Algorithm Abandons Underground


JEFF MILLIGAN (aka ALGORITHM) with ADAM MARSHALL, BRENDAN COSTIGANE, ALI BLACK, RICHARD BROOKS and TYLER KERR at Una Mas (422 Adelaide West), Friday (February 22). $5 before 11 pm, $15 until 1 am, $18 after.

ALGORITHM Composure CD release party, at Element (553 Queen West), Thursday, February 28. $tba. 416-359-1919,

Rating: NNNNN

With a DJ career spanning 12 years, Jeff Milligan (aka Algorithm) was one of the first to push minimal dance music in Toronto.

He was quick to establish an identity somewhere between the academic extreme of German click house and the future funk of Detroit techno and Chicago house while performing at some of the most acclaimed venues in France, Germany, Switzerland, Denmark, Austria, Holland and the Czech Republic.

Realizing that most of the artists on his Revolver label were based in Quebec, and seeing stronger support there for experimental music, he relocated to Montreal.

Some in the Toronto techno scene must have felt abandoned as they watched one of the founding figures leave for greener pastures.

“I think the underground has too much of a holier-than-thou ethic,” Milligan explains from his Montreal home.

“The underground mythology needs to be rethought. For years people have been handing out flyers to the same 10 people because it’s all about “those who know.’ Well, there’s never going to be anyone else who knows.

“Things move constantly.
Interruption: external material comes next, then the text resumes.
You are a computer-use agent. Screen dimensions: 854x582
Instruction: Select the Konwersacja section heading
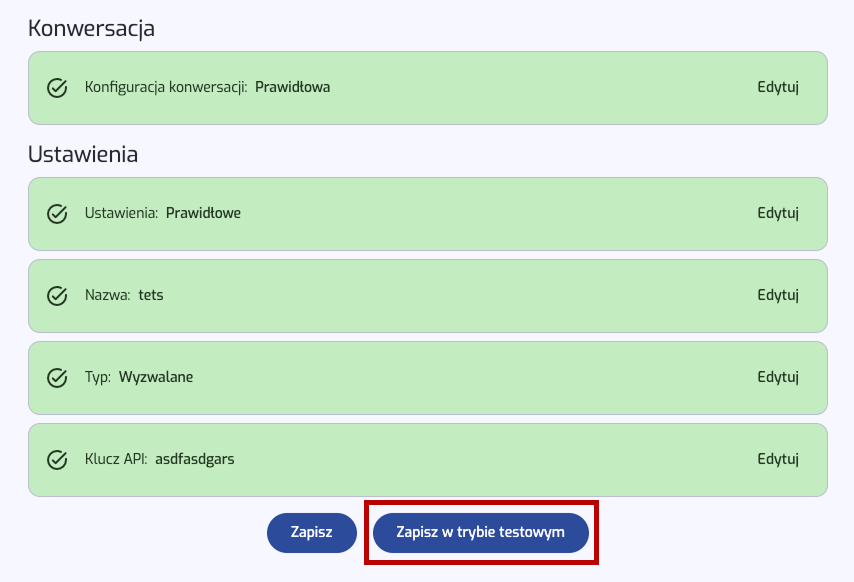pos(92,29)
It’s only in recent years that this genre has been able to develop a level of business maturity to be able to survive in the larger market of electronic music.

“Minimal house is not the first thing that a company like Smirnoff is going to throw a ton of money at. That’s one of the big reasons I moved to Montreal, because there’s much higher support for the arts, which is important for this music to flourish properly.”

Milligan returns to Toronto Friday for an Una Mas show and to promote his new mix CD, an ambitious project that compiles elements from the entire Force Lab catalogue into one amorphous but surprisingly focused piece.

Not a mix CD in the traditional sense, Composure takes the basic idea of Richie Hawtin’s computer-assembled DE9 disc to an extreme.

“The Force Lab imprint is fairly limited in quantity, seven 12-inches in total and two or three unreleased tracks that I had digital versions of. It’s impossible to do a proper DJ treatment with that amount of material, because there won’t be enough in the right key — definitely not enough for an hour.

“What I did first was to lay down discrete mixes from turntables to my hard drive. I then sat there cutting individual loops out of the contextualized versions, with different EQ and fader settings. I just kept saving and resaving, loop after loop.”

Then Milligan started mixing the artists with themselves, something like mega-mixes of an artist’s whole record mixed with rest of the catalogue. He then extracted single instruments with Recycle to add embellishments, basically recomposing the entire catalogue.

“Once I had all the loops composed, I started dropping and dragging them into a composer program. I kept mixing down as I worked — I would bounce down with some different effects, and then bounce down again.

“What ended up happening was that after about the 40th bounce my program decided to become corrupt and I lost all the original files. It got to the point where I had no idea if there was one loop going, or eight.”